A list containing data necessary for model fitting. Valid tags are qPCR.N, qPCR.K, count, count.type, and site.cov. qPCR.N and qPCR.K are matrices or data frames with first dimension equal to the number of sites (i) and second dimension equal to the maximum number of eDNA samples at a given site (m). qPCR.N contains the total number of qPCR replicates per site and eDNA sample, and qPCR.K contains the total number of positive qPCR detections per site and eDNA sample. count is a matrix or data frame of traditional survey count data, with first dimension equal to the number of sites (i) and second dimension equal to the maximum number of traditional survey replicates at a given site (j). count.type is an optional matrix or data frame of integers indicating gear type used in corresponding count data, with first dimension equal to the number of sites (i) and second dimension equal to the maximum number of traditional survey replicates at a given site. Values should be integers beginning with 1 (referring to the first gear type) to n (last gear type). site.cov is an optional matrix or data frame of site-level covariate data, with first dimension equal to the number of sites (i). site.cov should include informative column names. Empty cells should be NA and will be removed during processing. Sites, i, should be consistent in all qPCR, count, and site covariate data.

cov

A character vector indicating the site-level covariates to include in the model. Default value is NULL.

family

The distribution class used to model traditional survey count data. Options include poisson ('poisson'), negative binomial ('negbin'), and gamma ('gamma'). Default value is 'poisson'.

p10priors

A numeric vector indicating beta distribution hyperparameters (alpha, beta) used as the prior distribution for the eDNA false positive probability (p10). Default vector is c(1,20).

q

A logical value indicating whether to estimate gear scaling coefficients, q, for traditional survey gear types (TRUE) or to not estimate gear scaling coefficients, q, for traditional survey gear types (FALSE). Default value is FALSE.

phipriors

A numeric vector indicating gamma distribution hyperparameters (shape, rate) used as the prior distribution for phi, the overdispersion in the negative binomial distribution for traditional survey gear data. Used when family = 'negbin.' If family = 'negbin', then default vector is c(0.25,0.25), otherwise, default is NULL.

multicore

A logical value indicating whether to parallelize chains with multiple cores. Default is FALSE.

initial_values

A list of lists of initial values to use in MCMC. The length should equal the number of MCMC chains. Initial values can be provided for parameters: beta, p10 (log-scale), mu, q, alpha. If no initial values are provided, default random values are drawn.

n.chain

Number of MCMC chains. Default value is 4.

n.iter.burn

Number of warm-up MCMC iterations. Default value is 500.

n.iter.sample

Number of sampling MCMC iterations. Default value is 2500.

thin

A positive integer specifying the period for saving samples. Default value is 1.

adapt_delta

Numeric value between 0 and 1 indicating target average acceptance probability used in rstan::sampling. Default value is 0.9.

verbose

Logical value controlling the verbosity of output (i.e., warnings, messages, progress bar). Default is TRUE.

seed

A positive integer seed used for random number generation in MCMC. Default is NULL, which means the seed is generated from 1 to the maximum integer supported by R.

Value

A list of:

  • a model object of class stanfit returned by rstan::sampling

  • initial values used in MCMC

Note

Before fitting the model, this function checks to ensure that the model specification is possible given the data files. These checks include:

  • All tags in data are valid (i.e., include qPCR.N, qPCR.K, count, count.type, and site.cov).
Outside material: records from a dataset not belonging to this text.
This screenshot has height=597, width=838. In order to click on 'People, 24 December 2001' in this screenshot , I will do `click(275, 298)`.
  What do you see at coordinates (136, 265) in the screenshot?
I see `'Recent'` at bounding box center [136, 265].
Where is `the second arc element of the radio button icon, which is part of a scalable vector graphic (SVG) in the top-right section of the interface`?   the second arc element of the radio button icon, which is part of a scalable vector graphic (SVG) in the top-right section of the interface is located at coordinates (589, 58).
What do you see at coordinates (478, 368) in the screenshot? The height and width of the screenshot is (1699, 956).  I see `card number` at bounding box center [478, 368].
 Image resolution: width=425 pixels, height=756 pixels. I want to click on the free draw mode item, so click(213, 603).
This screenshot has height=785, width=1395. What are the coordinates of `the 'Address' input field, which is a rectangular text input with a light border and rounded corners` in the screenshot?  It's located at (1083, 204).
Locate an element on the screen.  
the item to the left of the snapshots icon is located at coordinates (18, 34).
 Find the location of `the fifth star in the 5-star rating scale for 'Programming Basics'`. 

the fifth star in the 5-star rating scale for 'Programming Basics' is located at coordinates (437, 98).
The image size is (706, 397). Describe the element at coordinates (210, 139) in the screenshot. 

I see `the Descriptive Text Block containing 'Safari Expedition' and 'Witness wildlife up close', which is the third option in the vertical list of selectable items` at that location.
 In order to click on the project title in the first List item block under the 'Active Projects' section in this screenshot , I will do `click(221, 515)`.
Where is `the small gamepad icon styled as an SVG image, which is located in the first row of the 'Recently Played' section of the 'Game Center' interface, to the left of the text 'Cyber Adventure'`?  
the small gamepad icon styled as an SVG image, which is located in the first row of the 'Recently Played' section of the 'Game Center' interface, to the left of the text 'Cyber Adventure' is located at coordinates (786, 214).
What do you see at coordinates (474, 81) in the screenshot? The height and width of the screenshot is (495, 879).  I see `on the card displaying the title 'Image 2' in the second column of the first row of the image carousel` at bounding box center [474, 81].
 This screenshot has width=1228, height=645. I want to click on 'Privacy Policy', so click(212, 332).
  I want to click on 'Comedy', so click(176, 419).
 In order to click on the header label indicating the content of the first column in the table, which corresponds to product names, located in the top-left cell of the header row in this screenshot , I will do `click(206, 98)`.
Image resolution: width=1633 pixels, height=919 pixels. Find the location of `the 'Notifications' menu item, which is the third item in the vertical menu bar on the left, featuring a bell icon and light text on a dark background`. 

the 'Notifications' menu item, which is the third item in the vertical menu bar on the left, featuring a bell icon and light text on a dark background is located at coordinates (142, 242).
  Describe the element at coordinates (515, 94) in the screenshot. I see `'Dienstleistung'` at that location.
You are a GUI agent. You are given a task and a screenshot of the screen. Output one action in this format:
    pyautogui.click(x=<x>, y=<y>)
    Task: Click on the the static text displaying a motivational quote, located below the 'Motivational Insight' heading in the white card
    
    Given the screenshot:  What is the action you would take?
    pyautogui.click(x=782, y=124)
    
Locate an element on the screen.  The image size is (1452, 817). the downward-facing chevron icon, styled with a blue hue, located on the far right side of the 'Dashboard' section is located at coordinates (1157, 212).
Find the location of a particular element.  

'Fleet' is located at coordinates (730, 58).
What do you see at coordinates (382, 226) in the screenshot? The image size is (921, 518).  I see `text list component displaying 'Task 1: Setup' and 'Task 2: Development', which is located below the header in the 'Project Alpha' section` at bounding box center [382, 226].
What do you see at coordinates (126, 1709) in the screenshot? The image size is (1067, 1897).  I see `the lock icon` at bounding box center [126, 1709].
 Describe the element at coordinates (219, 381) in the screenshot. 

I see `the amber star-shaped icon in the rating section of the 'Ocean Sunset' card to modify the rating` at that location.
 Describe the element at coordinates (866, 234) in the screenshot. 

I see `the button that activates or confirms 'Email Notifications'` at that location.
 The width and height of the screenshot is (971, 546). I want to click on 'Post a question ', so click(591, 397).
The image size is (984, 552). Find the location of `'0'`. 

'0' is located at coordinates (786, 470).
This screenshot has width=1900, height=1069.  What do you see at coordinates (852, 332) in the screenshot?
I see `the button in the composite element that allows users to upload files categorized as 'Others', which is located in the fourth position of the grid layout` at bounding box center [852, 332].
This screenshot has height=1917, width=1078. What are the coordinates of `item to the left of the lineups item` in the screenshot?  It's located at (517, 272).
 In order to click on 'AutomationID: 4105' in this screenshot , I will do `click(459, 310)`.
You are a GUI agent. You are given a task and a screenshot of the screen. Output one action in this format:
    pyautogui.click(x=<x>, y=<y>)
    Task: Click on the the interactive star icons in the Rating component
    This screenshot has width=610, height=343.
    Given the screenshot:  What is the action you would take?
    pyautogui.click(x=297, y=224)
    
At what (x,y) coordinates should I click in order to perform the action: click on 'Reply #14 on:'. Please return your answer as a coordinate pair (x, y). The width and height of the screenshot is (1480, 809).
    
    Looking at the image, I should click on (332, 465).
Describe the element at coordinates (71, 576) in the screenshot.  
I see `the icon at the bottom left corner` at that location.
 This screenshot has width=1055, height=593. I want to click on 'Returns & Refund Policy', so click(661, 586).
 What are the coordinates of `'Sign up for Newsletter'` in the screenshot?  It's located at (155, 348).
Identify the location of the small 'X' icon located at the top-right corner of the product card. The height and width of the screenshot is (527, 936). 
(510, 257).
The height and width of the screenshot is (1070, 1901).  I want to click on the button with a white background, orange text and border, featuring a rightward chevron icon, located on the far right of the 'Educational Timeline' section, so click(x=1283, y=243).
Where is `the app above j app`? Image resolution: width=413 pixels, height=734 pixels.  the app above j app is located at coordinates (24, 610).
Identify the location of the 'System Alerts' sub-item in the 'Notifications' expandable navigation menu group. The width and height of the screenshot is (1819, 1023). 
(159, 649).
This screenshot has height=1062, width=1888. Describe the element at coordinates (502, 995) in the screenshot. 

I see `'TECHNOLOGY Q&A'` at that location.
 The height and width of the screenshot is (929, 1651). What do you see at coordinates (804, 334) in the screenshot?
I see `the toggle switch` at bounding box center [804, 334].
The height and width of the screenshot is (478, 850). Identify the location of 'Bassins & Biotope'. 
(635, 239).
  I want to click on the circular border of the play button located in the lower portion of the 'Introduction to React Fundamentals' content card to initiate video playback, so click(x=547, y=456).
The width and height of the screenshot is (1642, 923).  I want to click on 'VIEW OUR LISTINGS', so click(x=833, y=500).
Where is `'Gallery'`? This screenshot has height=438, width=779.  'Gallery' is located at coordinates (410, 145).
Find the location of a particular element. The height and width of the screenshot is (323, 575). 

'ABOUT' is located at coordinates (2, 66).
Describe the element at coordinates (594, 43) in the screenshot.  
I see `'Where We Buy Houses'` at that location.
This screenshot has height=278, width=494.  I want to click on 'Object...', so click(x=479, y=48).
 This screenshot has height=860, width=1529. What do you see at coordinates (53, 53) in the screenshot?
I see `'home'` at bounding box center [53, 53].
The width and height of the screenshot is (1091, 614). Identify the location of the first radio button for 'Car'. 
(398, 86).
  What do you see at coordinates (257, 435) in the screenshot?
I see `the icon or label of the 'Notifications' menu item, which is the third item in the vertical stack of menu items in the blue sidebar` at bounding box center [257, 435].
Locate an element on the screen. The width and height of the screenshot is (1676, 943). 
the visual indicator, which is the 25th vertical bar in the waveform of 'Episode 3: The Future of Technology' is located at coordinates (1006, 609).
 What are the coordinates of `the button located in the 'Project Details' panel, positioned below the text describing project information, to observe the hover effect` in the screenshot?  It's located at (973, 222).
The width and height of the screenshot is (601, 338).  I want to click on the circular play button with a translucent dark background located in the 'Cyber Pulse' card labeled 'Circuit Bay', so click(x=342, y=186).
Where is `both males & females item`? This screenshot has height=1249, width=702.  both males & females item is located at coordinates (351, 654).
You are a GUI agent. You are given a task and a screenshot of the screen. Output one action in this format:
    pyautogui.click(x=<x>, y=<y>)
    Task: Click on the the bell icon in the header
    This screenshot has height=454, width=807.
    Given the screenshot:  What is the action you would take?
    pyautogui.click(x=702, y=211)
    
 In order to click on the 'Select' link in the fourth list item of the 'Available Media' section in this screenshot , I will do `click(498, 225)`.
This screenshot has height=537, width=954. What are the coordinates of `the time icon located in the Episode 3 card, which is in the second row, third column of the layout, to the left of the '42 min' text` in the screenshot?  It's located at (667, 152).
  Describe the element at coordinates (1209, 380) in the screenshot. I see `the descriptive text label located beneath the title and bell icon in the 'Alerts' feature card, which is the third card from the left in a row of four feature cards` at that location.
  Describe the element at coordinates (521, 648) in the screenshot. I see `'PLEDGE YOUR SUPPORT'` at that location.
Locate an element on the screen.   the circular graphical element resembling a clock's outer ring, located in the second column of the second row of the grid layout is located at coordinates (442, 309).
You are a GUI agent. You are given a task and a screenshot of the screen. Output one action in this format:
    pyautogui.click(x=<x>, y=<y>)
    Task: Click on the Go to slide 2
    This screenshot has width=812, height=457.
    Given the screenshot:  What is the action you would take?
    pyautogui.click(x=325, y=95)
  • Dimensions of qPCR.N and qPCR.K are equal, and dimensions of count and count.type are equal (if count.type provided).

  • Number of sites in qPCR and count data are equal.

  • All data are numeric (i.e., integer or NA).

  • Empty data cells (NA) match in qPCR.N and qPCR.K and in count and count.type.

  • family is either 'poisson', 'negbin', or 'gamma'.

  • p10priors and phipriors (if used) is a vector of two numeric values.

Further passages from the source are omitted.